Reducing manual labeling requirements and improved retinal ganglion cell identification in 3D AO-OCT volumes using semi-supervised learning.

作者信息

Zhou Mengxi, Zhang Yue, Karimi Monsefi Amin, Choi Stacey S, Doble Nathan, Parthasarathy Srinivasan, Ramnath Rajiv

机构信息

The Ohio State University, Department of Computer Science and Engineering, 2015 Neil Ave., Columbus, OH 43210, USA.
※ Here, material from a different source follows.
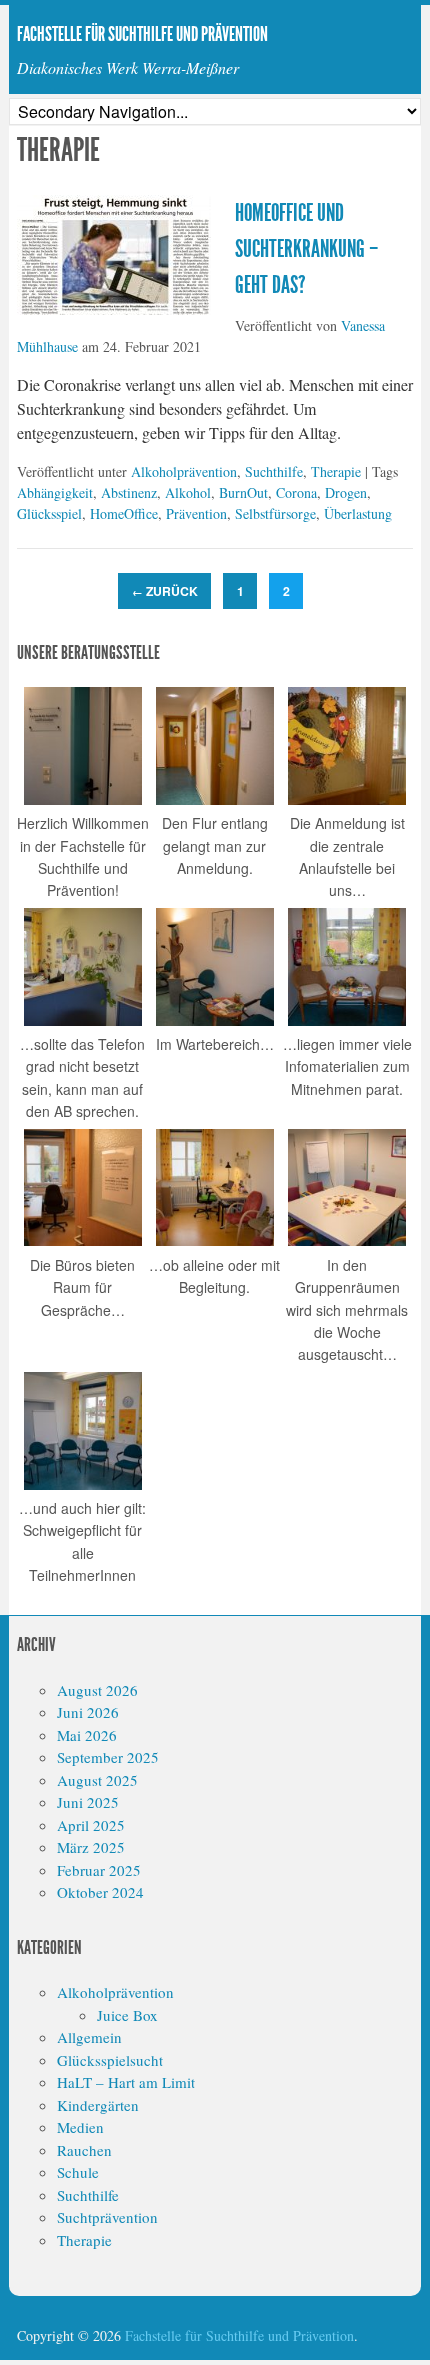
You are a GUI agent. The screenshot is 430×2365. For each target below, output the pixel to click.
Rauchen (84, 2150)
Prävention (196, 513)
The Ohio State University, College of Optometry, 338 W 10th Ave., Columbus, OH 43210, USA.

出版信息

Biomed Opt Express. 2024 Jul 9;15(8):4540-4556. doi: 10.1364/BOE.526053. eCollection 2024 Aug 1.

Abstract

Adaptive optics-optical coherence tomography (AO-OCT) allows for the three-dimensional visualization of retinal ganglion cells (RGCs) in the living human eye. Quantitative analyses of RGCs have significant potential for improving the diagnosis and monitoring of diseases such as glaucoma. Recent advances in machine learning (ML) have made possible the automatic identification and analysis of RGCs within the complex three-dimensional retinal volumes obtained with such imaging. However, the current state-of-the-art ML approach relies on fully supervised training, which demands large amounts of training labels. Each volume requires many hours of expert manual annotation. Here, two semi-supervised training schemes are introduced, (i) cross-consistency training and (ii) cross pseudo supervision that utilize unlabeled AO-OCT volumes together with a minimal set of labels, vastly reducing the labeling demands. Moreover, these methods outperformed their fully supervised counterpart and achieved accuracy comparable to that of human experts.

摘要

自适应光学光学相干断层扫描(AO-OCT)能够对活人眼中的视网膜神经节细胞(RGC)进行三维可视化。RGC的定量分析在改善青光眼等疾病的诊断和监测方面具有巨大潜力。机器学习(ML)的最新进展使得在此类成像获得的复杂三维视网膜体积内自动识别和分析RGC成为可能。然而,当前的先进ML方法依赖于完全监督训练,这需要大量的训练标签。每个体积都需要专家花费数小时进行手动标注。在此,引入了两种半监督训练方案,(i)交叉一致性训练和(ii)交叉伪监督,它们利用未标记的AO-OCT体积以及最少的一组标签,极大地减少了标注需求。此外,这些方法优于其完全监督的对应方法,并且实现了与人类专家相当的准确率。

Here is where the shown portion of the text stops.